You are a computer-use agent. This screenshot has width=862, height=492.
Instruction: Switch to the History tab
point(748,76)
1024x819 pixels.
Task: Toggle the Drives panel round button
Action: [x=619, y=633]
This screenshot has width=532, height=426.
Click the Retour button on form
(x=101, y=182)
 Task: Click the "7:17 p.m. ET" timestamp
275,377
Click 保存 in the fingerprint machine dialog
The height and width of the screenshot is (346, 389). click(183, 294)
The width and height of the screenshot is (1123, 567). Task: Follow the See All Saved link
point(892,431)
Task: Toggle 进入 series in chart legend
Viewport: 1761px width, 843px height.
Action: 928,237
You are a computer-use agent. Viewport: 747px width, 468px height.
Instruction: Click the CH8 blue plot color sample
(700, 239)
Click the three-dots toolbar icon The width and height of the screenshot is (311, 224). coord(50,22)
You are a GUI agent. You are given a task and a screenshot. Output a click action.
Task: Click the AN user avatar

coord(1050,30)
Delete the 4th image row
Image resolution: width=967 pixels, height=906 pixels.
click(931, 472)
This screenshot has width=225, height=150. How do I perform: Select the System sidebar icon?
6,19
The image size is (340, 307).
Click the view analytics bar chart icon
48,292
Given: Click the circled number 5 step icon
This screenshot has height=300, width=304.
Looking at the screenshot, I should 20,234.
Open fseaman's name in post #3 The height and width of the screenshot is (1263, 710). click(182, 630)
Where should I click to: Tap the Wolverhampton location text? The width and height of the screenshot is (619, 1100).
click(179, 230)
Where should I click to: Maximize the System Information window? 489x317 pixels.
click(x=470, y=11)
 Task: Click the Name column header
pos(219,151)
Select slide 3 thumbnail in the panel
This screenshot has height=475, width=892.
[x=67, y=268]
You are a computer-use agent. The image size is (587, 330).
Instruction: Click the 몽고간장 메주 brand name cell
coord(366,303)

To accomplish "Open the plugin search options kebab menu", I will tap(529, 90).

_WHAT THE TASK ASKS_
Return exactly the lines of the data, and only those, from the line with "Instruction: Click the 몽고간장" through the last line, inclusive.

_SOLUTION_
Instruction: Click the 몽고간장 메주 brand name cell
coord(366,303)

To accomplish "Open the plugin search options kebab menu", I will tap(529, 90).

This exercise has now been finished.